[start of TEXT TO READ]

# 2012 Challenge 21/52



## gstanfield (May 19, 2012)

Greetings and welcome to the 2012 version of the 52 week challenge. You can find all of the rules and guidelines in the master thread located here http://forum.gon.com/showthread.php?t=659768 

Theme for week twenty one:

Old and New

Have a wonderful week everyone and as usual, the interpretation of the theme is entirely up to you!


----------



## wvdawg (May 23, 2012)

*Old and New*

Either one hard to come by these days!


----------



## Crickett (May 23, 2012)

Very cool Dennis!


----------



## LOVEMYLABXS (May 24, 2012)

Old paper and brass shotshells and a New plastic one. Also an  older and a newer decoy


----------



## Crickett (May 24, 2012)

Great shot mike!


----------



## rip18 (May 25, 2012)

Two good ones out of the gate!  I'm glad I don't have to choose between the two!


----------



## cornpile (May 25, 2012)

[end of TEXT TO READ]
[start of SUPPLIED MATERIAL]

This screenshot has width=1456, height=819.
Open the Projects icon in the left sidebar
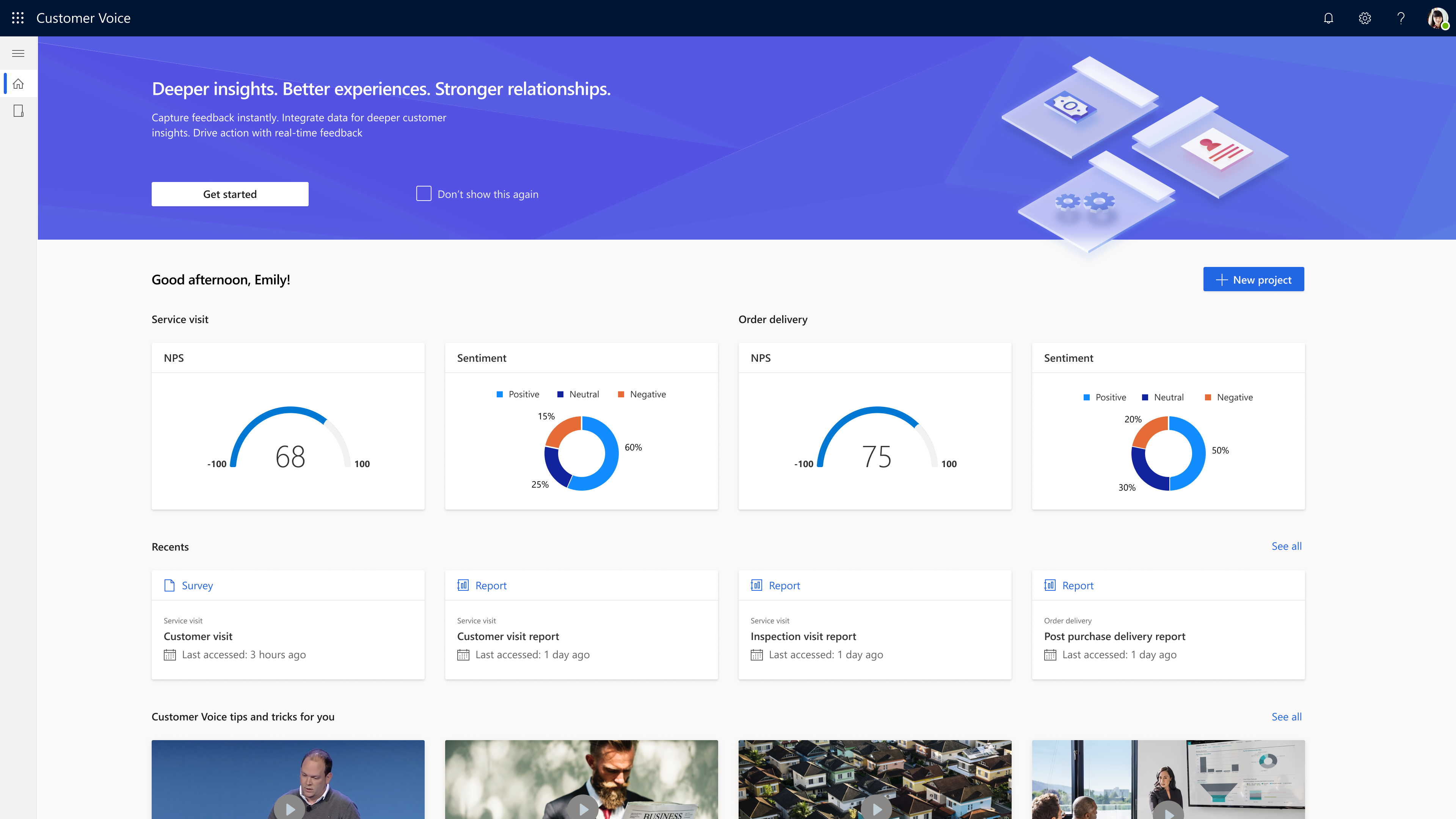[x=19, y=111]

[end of SUPPLIED MATERIAL]
[start of SUPPLIED MATERIAL]

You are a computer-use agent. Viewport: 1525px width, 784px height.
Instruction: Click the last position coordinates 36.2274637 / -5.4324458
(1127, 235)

[end of SUPPLIED MATERIAL]
[start of SUPPLIED MATERIAL]

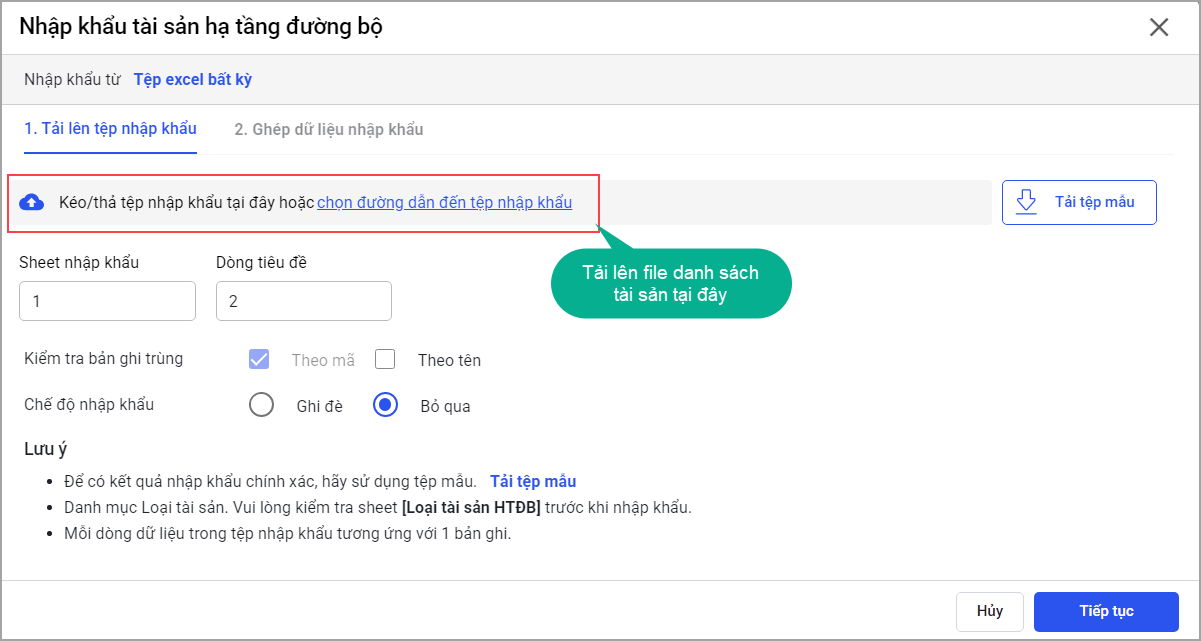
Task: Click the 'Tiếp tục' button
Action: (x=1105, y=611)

[end of SUPPLIED MATERIAL]

### WHAT YOU WILL DO
1. Using the forum thread, decide whether each statement agrees with it: (a) The way the theme is interpreted is left up to the participants. (b) LOVEMYLABXS showed two new plastic shotshells. (c) rip18 said it was hard to choose between the two. Answer yes or no for each and quote the deciding words.
2. In the entries, rewrite everything from the line containing "This screenshot has width=1456, height=819." down to the line containing "[x=19, y=111]", replacing "Projects" with "Settings" and keeping all else the same. Leave the pictures out.
The forum thread and the entries come from unrelated sources.

### OUTPUTS IN ORDER
1.
(a) Yes: "the interpretation of the theme is entirely up to you!"
(b) No: "Old paper and brass shotshells and a New plastic one."
(c) No: "I'm glad I don't have to choose between the two!"

2.
This screenshot has width=1456, height=819.
Open the Settings icon in the left sidebar
[x=19, y=111]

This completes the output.